I miss my birds terribly when I am away from them. Sometimes when I am at work, a coworker will see me staring off into the distance with a big smile on my face and will automatically know I am thinking about my feathered family. Sometimes all I want to do is go home and cuddle up to one of my cockatoos, arms holding him tightly against me and nose buried in soft, white feathers. But, as appealing as the thought of this is, I know it is a bad idea. Also, most likely my employer would object to my running off in the middle of the day.
We all know about the importance of spending quality time with our birds. We also know how it works out any unsettled issues of trust and how well it builds the parrot/owner bond and so much more. But there is a blurry line between an acceptable amount of physical attention and the place where a bird begins to see you as a potential love interest. We are flock members to our birds, but we never should be viewed as a mate. An overly affectionate owner is presenting himself to his bird in just that way.

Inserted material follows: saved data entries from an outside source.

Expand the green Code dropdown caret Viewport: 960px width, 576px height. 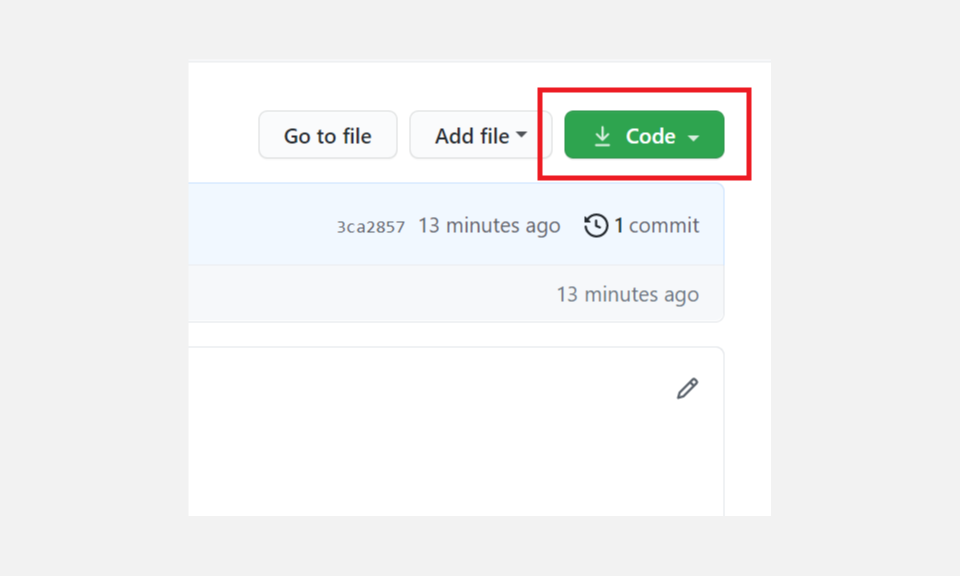pyautogui.click(x=694, y=138)

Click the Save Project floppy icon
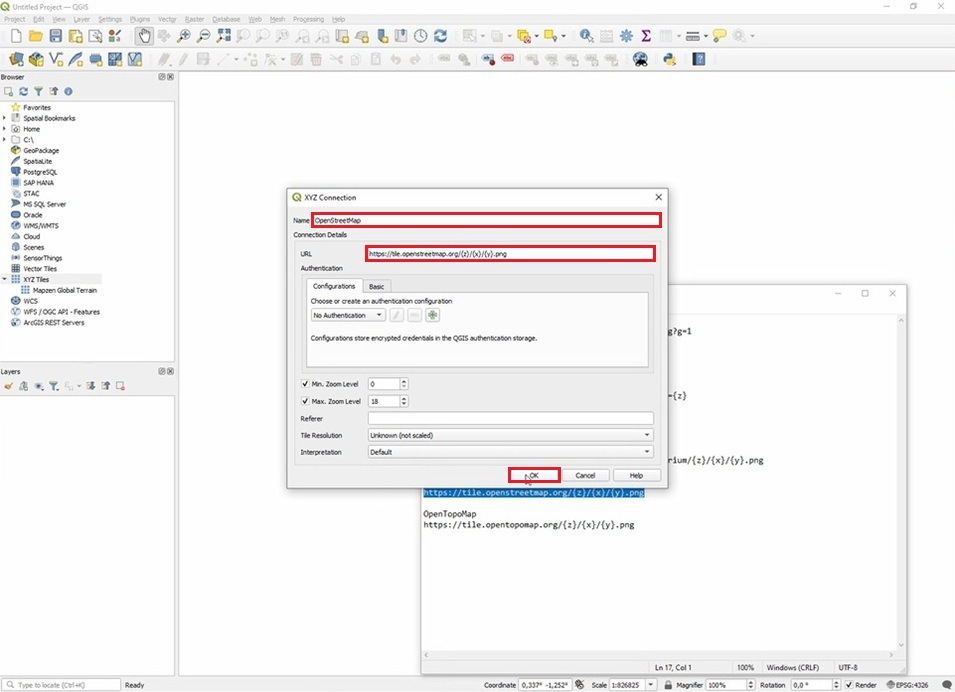click(57, 36)
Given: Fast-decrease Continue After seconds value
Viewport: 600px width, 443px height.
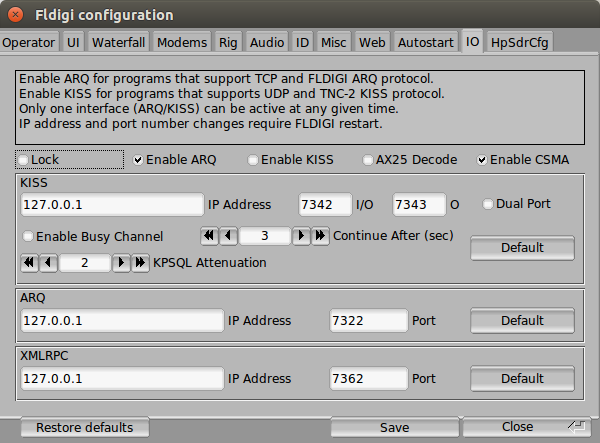Looking at the screenshot, I should (x=209, y=236).
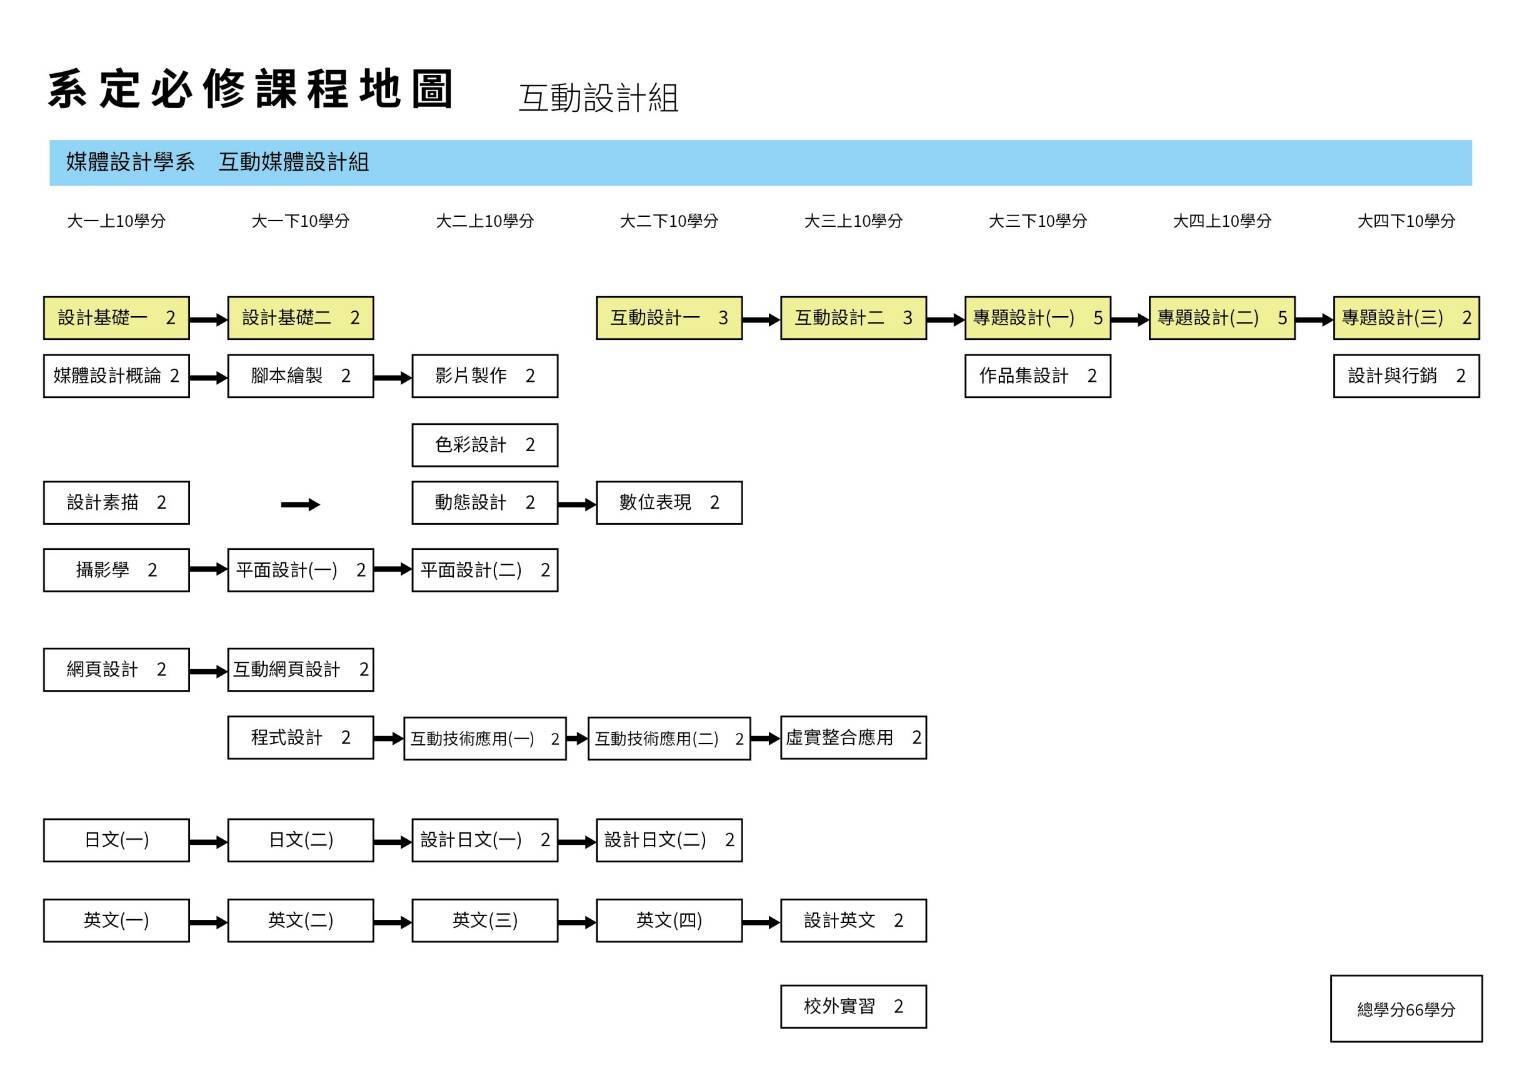
Task: Click the arrow between 英文(四) and 設計英文
Action: [761, 922]
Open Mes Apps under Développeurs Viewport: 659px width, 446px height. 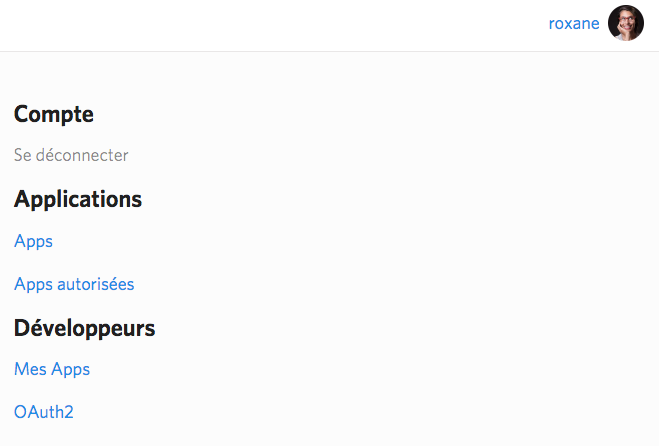(52, 369)
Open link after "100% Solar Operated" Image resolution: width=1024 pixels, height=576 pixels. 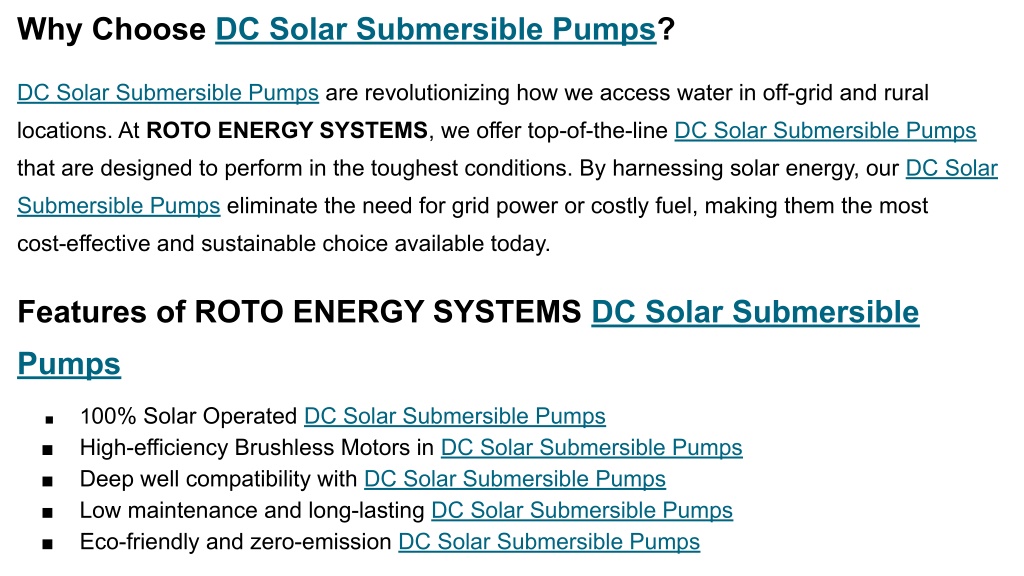[455, 416]
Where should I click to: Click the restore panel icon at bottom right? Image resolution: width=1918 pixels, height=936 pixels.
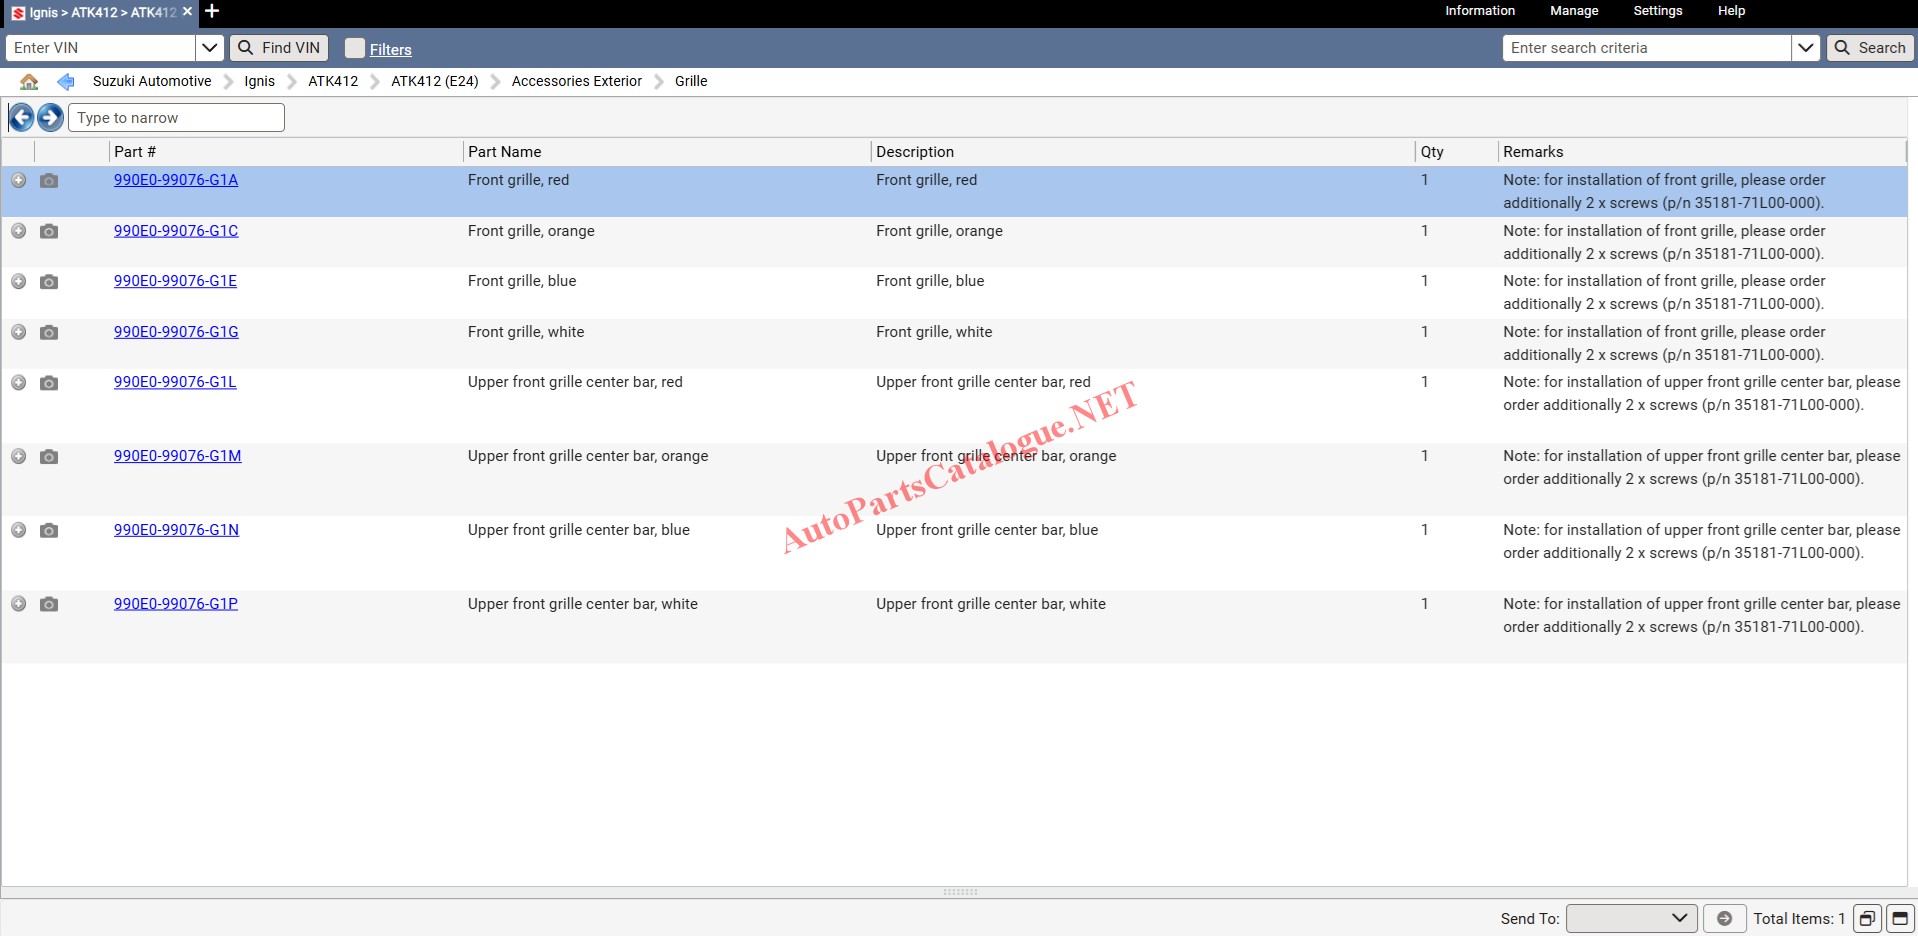pyautogui.click(x=1866, y=918)
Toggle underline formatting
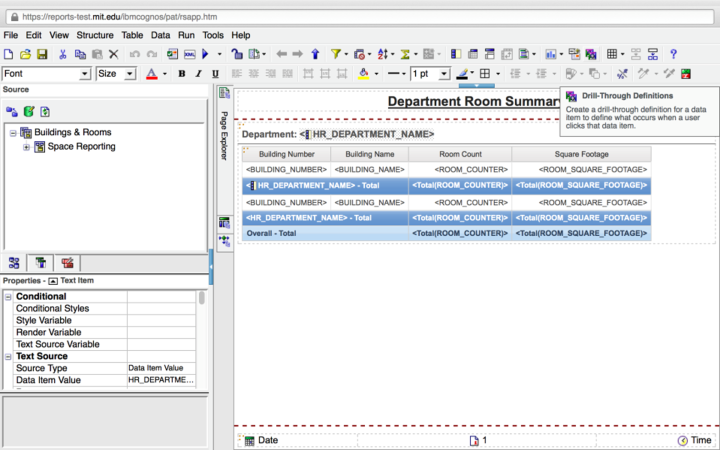 pyautogui.click(x=214, y=74)
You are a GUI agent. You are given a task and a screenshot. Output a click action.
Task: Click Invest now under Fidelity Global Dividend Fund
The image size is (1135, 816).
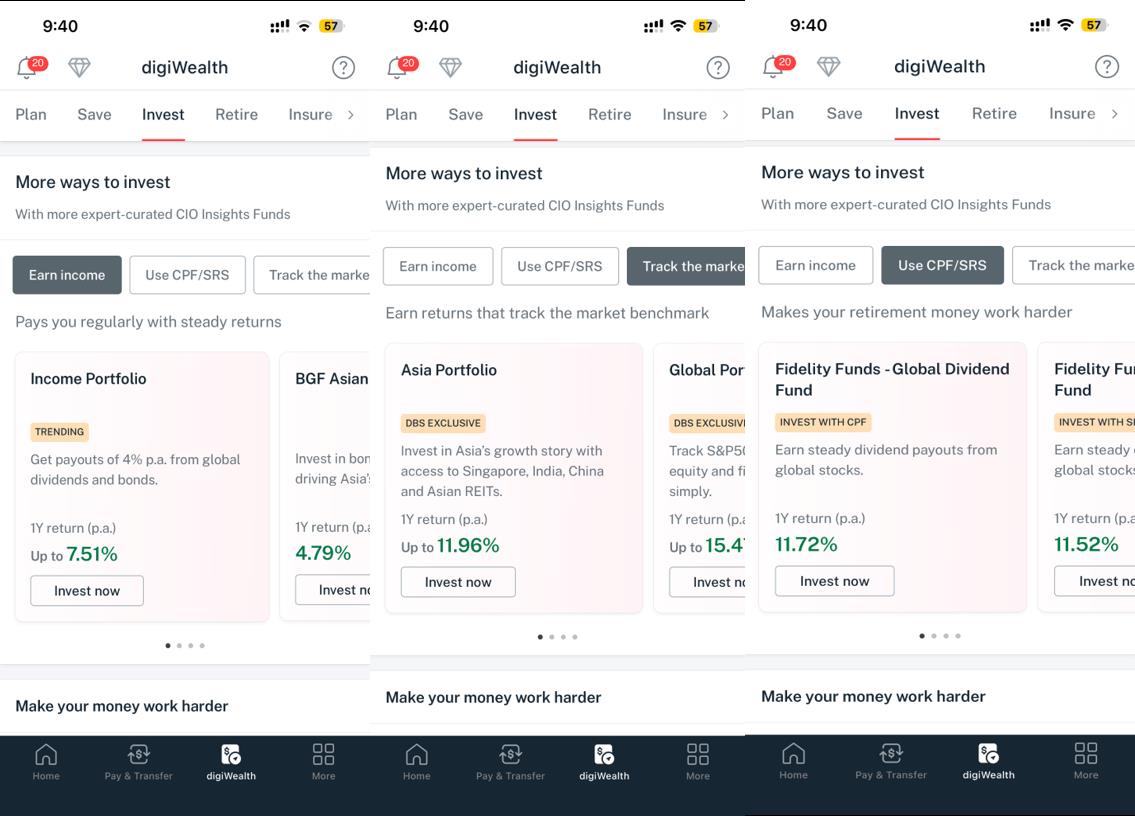click(834, 581)
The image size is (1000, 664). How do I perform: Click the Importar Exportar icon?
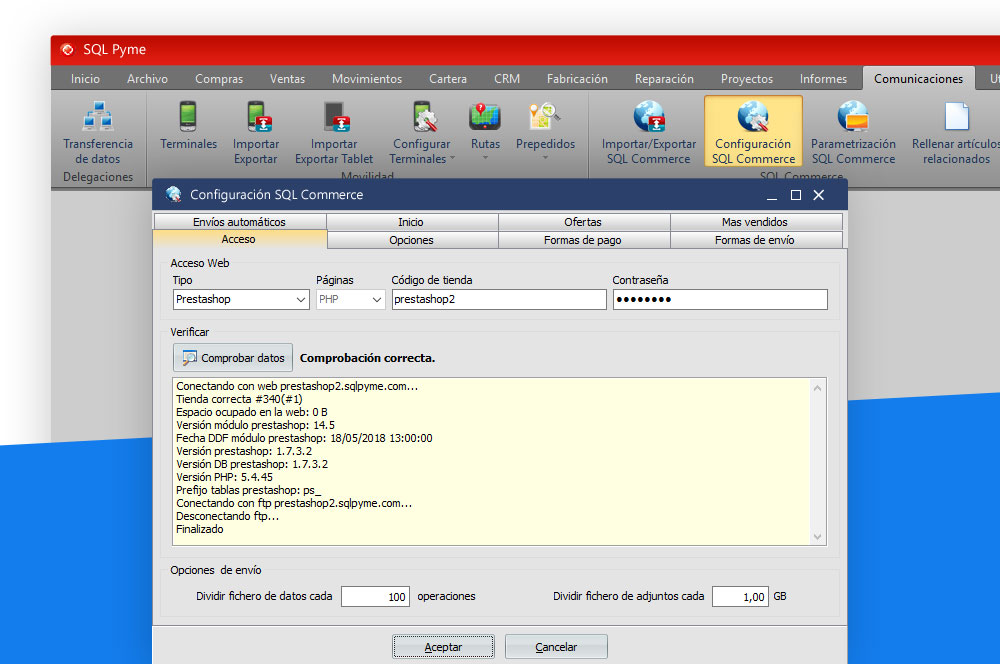click(256, 119)
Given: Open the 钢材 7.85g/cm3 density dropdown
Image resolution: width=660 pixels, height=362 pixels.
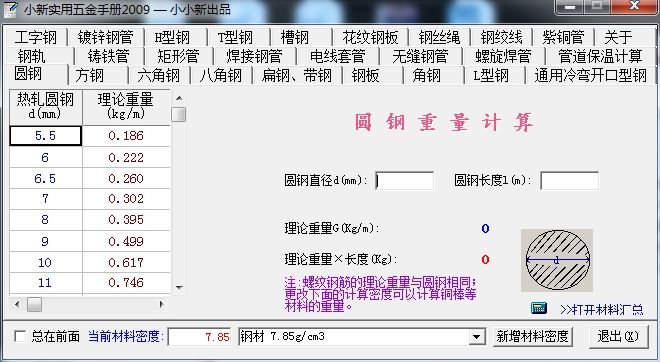Looking at the screenshot, I should click(x=476, y=337).
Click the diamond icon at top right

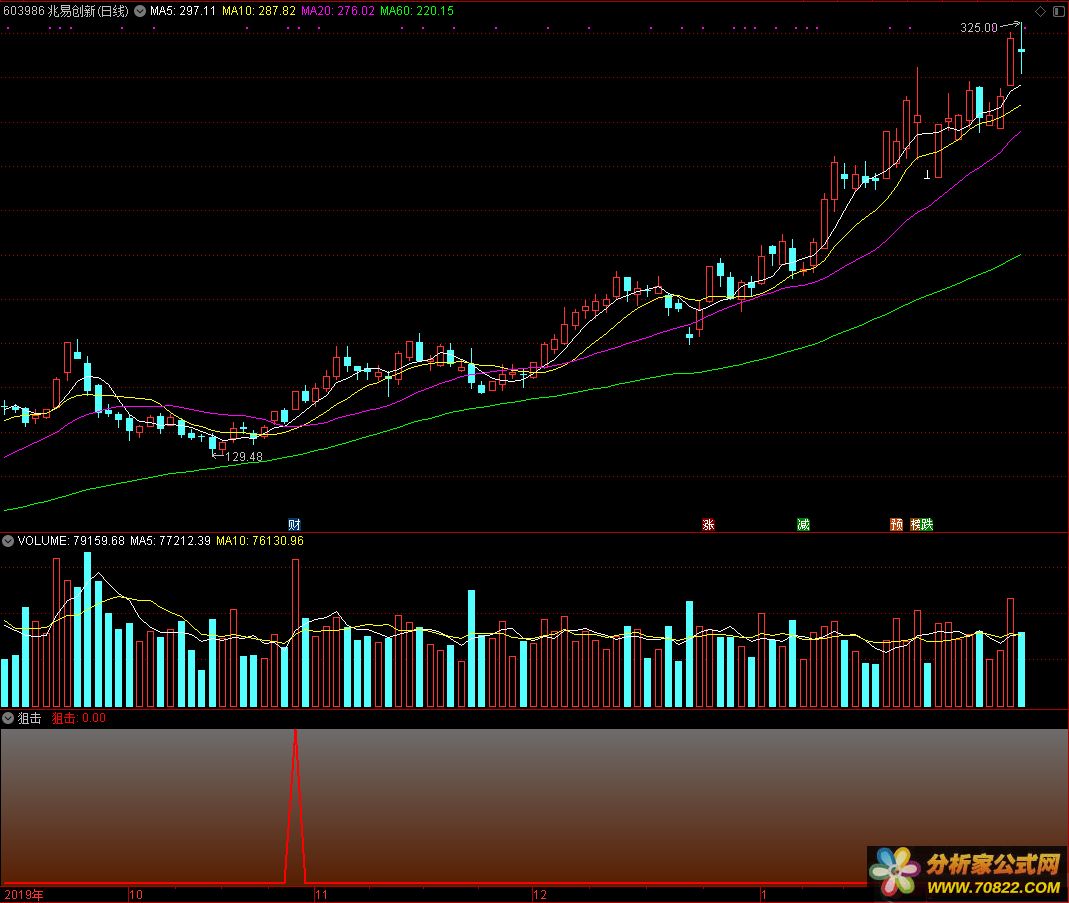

This will only lead to acts of aggression when your bird’s future advances are then ignored or rejected (regurgitation is one such advance). As difficult as it is to resist those liquidy eyes, our hands-on time with our birds is definitely better spent with play or training sessions than it is curled up on the couch together.
I’m sure that you’re aware that cockatoos are the cuddlers of the avian world. If you have never had the opportunity to cuddle a young cockatoo, you’ve missed out on something special. It is the coolest thing about them but also the thing that lands their species in rescues more than any other bird. A cockatoo is it’s own worst enemy.
A constantly cuddled cockatoo will grow into an overly needy and demanding adult bird who can’t get through the day without his chosen person. They often never learn to play independently because they are constantly seeking human attention. They become seriously high-maintenance birds, screaming until they get what they have grown to expect from their human flock member. This is the main reason that I don’t recommend cockatoos to those new to bird ownership. It takes experience to know when and where to draw the line and a lot of discipline to actually do it.
Cockatoos are not the only birds at risk for the behavioral problems that come as a result of too much cuddle time. Any bird that allows or wants physical attention from their owners are in danger of following in the footsteps of their white, cresty, love-starved counterparts. By no means am I saying that you shouldn’t enjoy loving on your birds. Just be certain to keep their best interests in mind by making it the smallest part of their out of cage interaction with you.
Patty Jourgensen specializes in avian health, behavior and nutrition and has been working with and caring for rescue birds since 1987.